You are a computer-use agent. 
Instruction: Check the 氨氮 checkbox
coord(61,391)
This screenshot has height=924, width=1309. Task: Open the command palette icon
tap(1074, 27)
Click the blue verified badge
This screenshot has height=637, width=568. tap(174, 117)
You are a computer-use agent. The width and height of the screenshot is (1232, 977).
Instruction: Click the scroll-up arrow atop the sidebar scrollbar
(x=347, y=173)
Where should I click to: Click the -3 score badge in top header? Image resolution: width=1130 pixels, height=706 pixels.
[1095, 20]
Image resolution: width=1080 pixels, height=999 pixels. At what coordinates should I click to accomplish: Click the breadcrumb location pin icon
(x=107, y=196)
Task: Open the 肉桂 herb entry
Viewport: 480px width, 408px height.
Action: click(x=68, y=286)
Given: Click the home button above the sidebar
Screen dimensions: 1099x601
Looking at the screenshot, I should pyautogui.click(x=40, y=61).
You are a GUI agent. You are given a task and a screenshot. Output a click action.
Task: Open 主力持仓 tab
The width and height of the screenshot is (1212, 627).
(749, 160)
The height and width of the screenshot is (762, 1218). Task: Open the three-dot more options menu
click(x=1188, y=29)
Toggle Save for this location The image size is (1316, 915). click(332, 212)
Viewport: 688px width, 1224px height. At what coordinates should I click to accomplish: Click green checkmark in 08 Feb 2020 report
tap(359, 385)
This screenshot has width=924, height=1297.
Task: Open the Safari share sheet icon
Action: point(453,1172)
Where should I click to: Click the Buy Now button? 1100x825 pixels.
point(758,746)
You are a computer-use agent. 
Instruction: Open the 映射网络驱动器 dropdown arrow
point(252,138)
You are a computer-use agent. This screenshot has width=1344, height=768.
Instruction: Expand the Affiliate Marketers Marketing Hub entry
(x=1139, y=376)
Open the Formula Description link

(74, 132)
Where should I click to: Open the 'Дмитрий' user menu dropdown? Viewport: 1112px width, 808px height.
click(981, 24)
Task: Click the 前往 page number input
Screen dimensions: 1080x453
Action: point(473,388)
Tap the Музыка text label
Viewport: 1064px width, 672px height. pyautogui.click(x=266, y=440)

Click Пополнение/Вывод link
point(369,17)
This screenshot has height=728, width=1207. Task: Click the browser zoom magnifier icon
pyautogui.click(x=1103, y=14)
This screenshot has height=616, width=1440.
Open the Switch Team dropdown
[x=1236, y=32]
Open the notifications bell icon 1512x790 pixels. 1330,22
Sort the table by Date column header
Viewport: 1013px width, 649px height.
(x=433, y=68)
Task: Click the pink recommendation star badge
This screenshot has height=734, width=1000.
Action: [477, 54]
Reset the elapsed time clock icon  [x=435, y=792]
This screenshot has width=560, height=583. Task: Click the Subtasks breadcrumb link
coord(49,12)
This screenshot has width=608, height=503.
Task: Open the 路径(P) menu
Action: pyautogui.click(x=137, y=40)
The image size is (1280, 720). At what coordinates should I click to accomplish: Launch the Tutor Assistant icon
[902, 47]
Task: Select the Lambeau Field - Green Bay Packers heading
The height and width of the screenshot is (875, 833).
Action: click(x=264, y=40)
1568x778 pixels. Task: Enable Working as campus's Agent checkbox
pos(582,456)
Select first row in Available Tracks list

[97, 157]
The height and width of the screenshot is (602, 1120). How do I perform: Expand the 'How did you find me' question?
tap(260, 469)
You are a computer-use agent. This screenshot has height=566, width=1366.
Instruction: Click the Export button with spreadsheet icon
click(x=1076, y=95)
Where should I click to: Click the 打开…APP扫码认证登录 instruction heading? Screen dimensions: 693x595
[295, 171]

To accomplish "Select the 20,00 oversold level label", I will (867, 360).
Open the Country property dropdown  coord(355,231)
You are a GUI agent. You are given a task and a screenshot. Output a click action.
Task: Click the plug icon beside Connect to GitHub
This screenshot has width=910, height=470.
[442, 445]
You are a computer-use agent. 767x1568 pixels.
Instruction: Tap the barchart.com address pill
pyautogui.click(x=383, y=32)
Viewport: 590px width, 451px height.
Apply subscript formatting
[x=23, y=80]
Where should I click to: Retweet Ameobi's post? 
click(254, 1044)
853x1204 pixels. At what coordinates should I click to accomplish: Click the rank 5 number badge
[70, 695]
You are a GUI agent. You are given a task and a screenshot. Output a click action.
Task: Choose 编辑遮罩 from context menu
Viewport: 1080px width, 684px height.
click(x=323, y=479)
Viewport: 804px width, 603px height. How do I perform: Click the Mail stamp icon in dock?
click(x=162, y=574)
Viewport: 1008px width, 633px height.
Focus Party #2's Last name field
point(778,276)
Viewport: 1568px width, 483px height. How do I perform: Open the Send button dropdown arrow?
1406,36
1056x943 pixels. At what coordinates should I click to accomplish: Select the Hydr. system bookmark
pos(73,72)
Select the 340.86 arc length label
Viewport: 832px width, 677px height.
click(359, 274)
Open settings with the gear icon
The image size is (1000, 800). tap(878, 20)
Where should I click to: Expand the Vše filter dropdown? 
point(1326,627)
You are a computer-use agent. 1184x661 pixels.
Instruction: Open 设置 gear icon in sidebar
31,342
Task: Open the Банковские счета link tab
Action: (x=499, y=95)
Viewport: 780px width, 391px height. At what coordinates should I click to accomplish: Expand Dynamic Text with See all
☆ ☆ ☆ ☆
WORK TO COMPLETE: Among the lines above, repeat exactly those from the line with "Instruction: Click the scroll-up" to the line with "Task: Open the 肉桂 herb entry", counting both ends.

ANSWER:
Instruction: Click the scroll-up arrow atop the sidebar scrollbar
(x=347, y=173)
Where should I click to: Click the -3 score badge in top header? Image resolution: width=1130 pixels, height=706 pixels.
[1095, 20]
Image resolution: width=1080 pixels, height=999 pixels. At what coordinates should I click to accomplish: Click the breadcrumb location pin icon
(x=107, y=196)
Task: Open the 肉桂 herb entry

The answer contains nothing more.